[Opening SOURCE MATERIAL section]

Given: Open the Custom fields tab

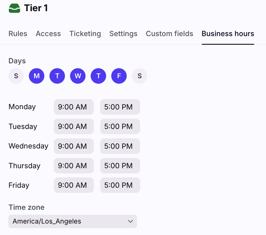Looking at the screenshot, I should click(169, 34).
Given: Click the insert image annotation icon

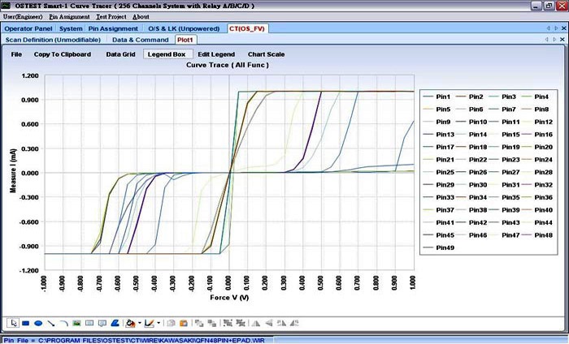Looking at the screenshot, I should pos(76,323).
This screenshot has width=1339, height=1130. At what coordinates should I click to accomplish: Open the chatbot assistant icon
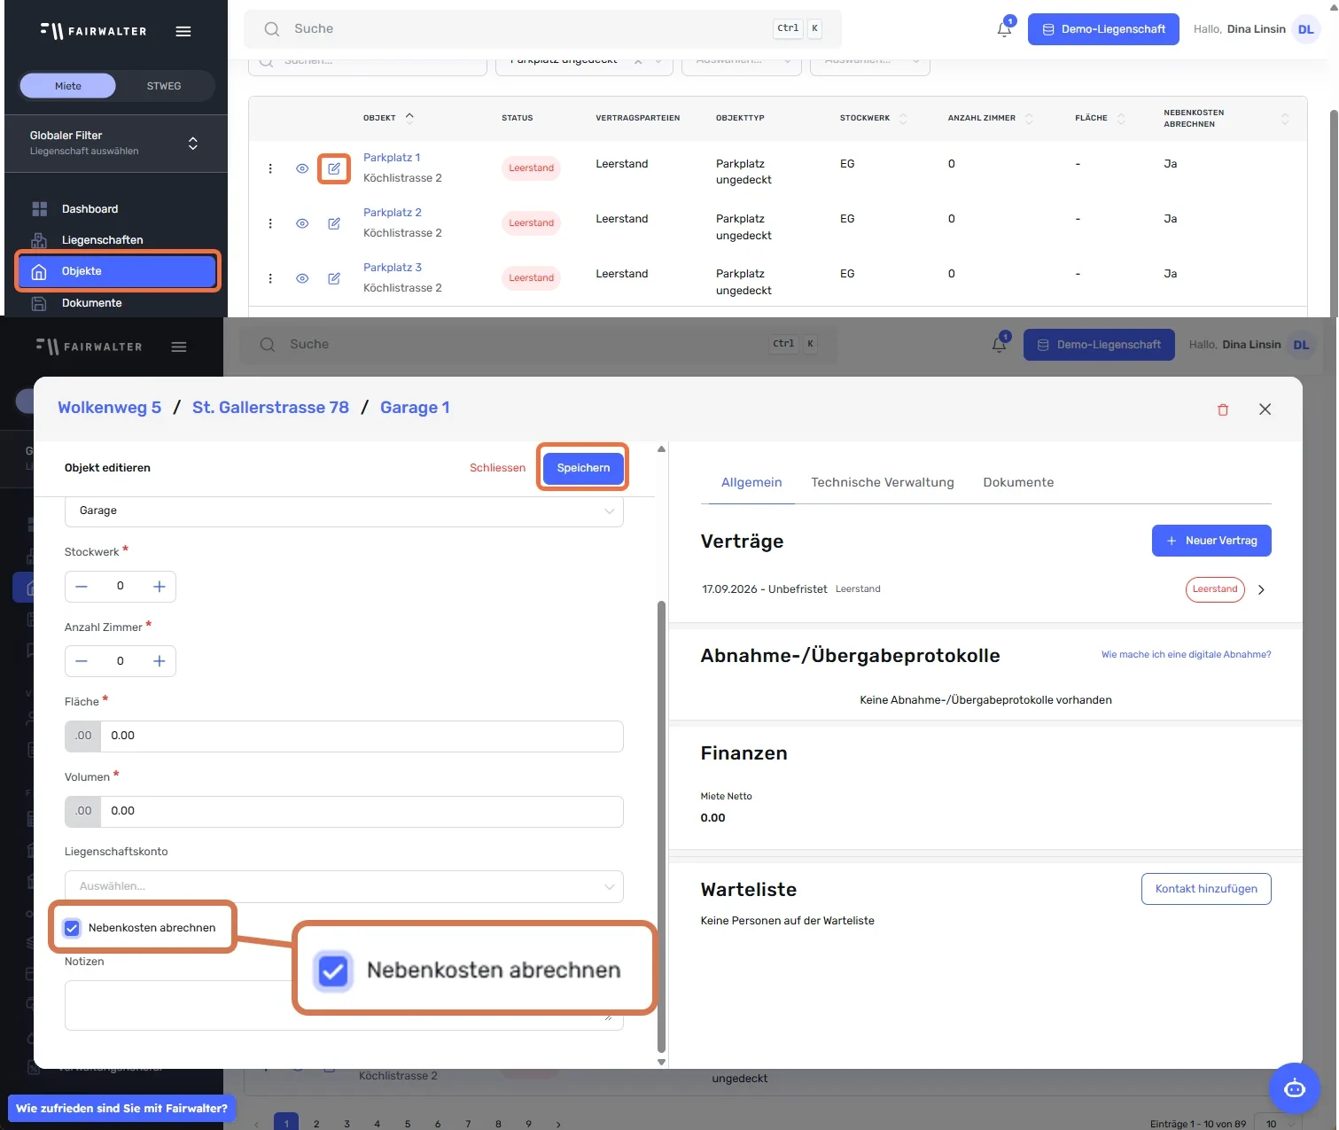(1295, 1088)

[Closing SOURCE MATERIAL section]
[Opening SOURCE MATERIAL section]

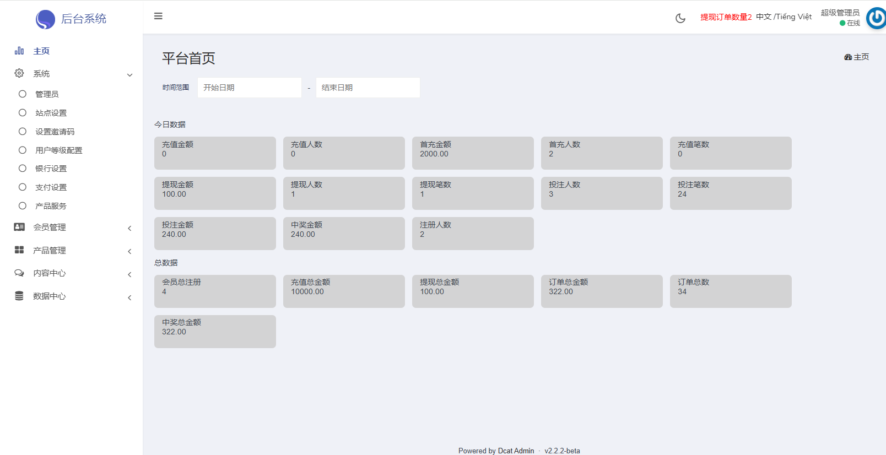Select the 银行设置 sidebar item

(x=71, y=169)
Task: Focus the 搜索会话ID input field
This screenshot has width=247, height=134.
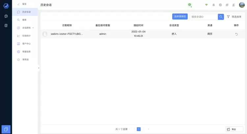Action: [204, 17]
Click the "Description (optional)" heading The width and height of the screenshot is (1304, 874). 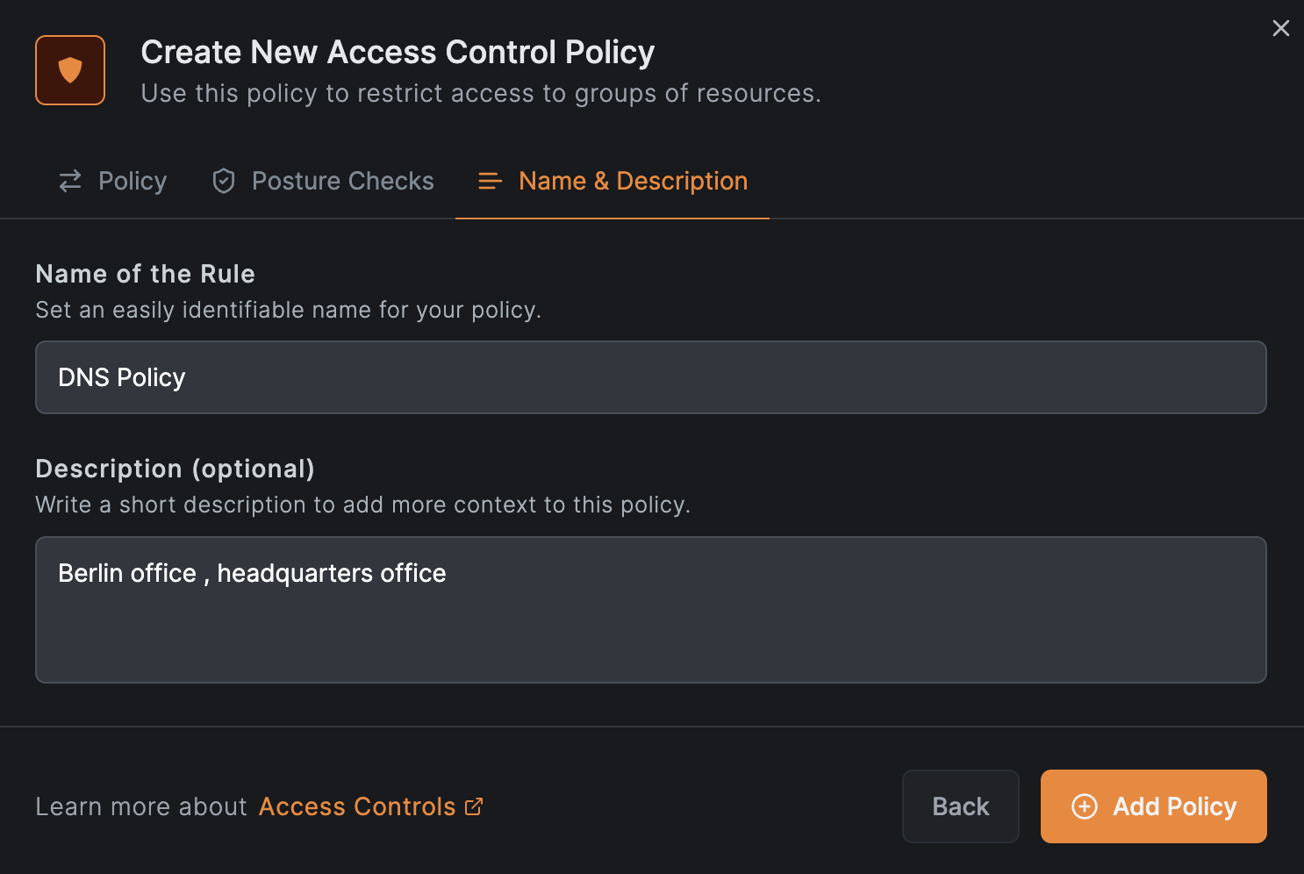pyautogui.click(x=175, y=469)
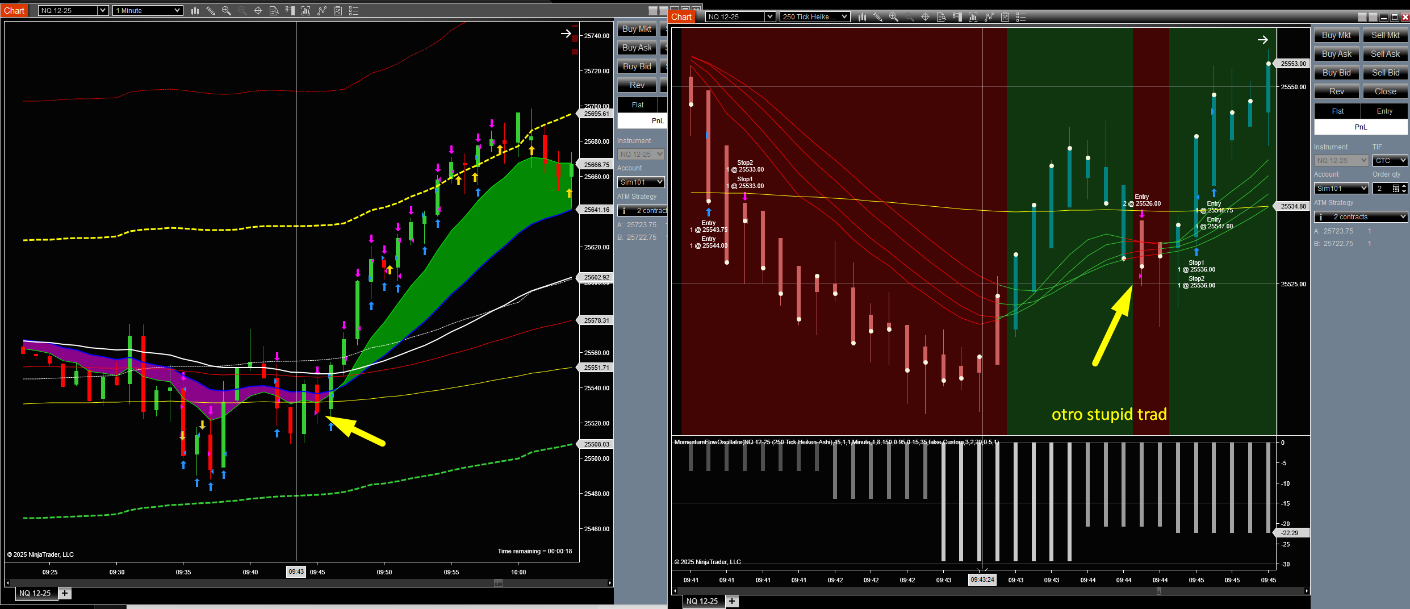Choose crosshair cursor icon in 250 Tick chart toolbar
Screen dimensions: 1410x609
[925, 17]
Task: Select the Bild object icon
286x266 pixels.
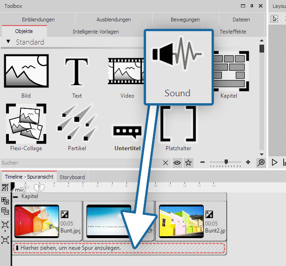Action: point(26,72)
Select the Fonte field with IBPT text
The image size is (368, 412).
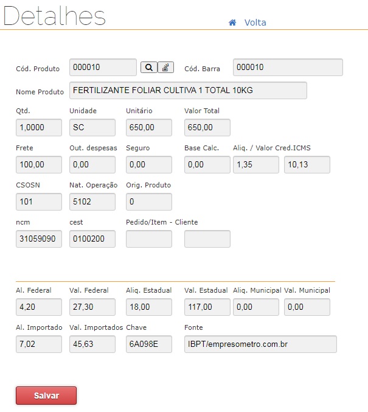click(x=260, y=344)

[Closing SOURCE MATERIAL section]
[Opening SOURCE MATERIAL section]

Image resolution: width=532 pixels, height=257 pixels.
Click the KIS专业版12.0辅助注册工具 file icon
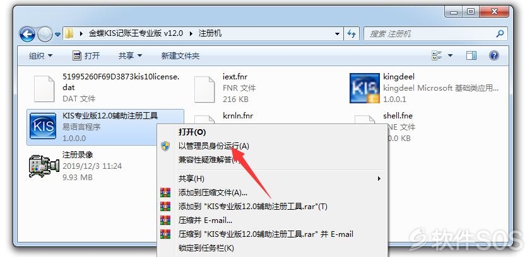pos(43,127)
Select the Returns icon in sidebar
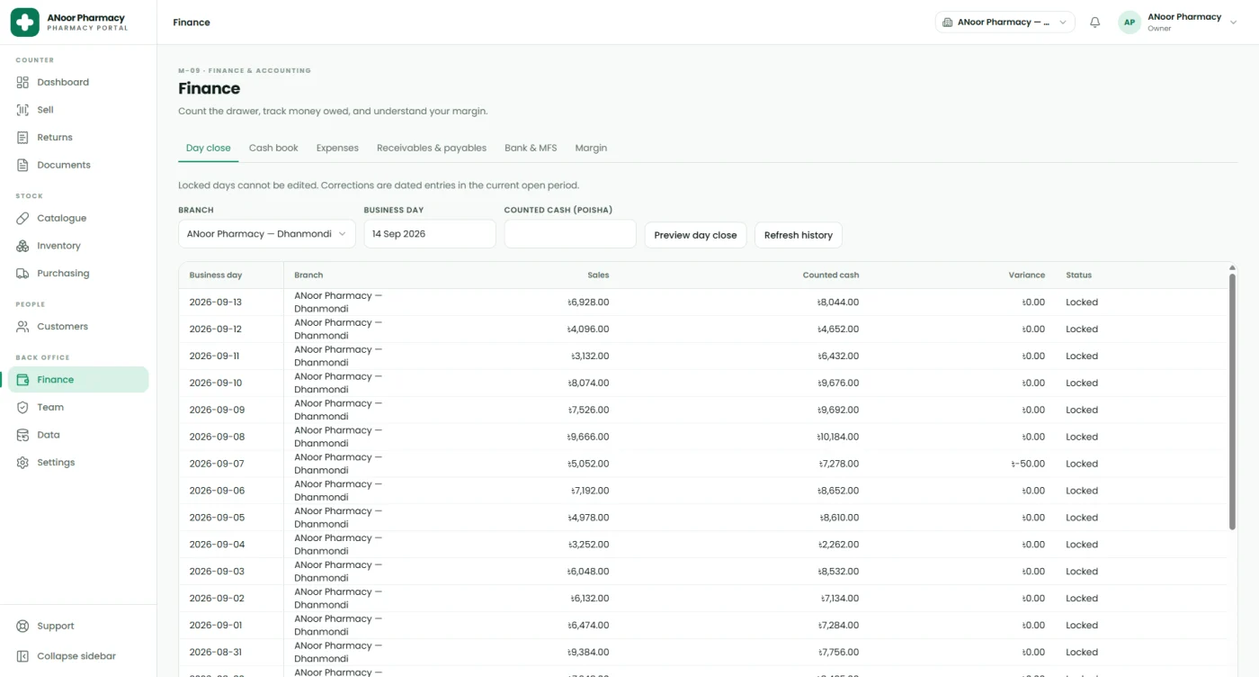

[Closing SOURCE MATERIAL section]

[WORK REQUEST]
Please give the number of lines in the data where "Task" appears, without any other words.

[YOUR RESPONSE]
2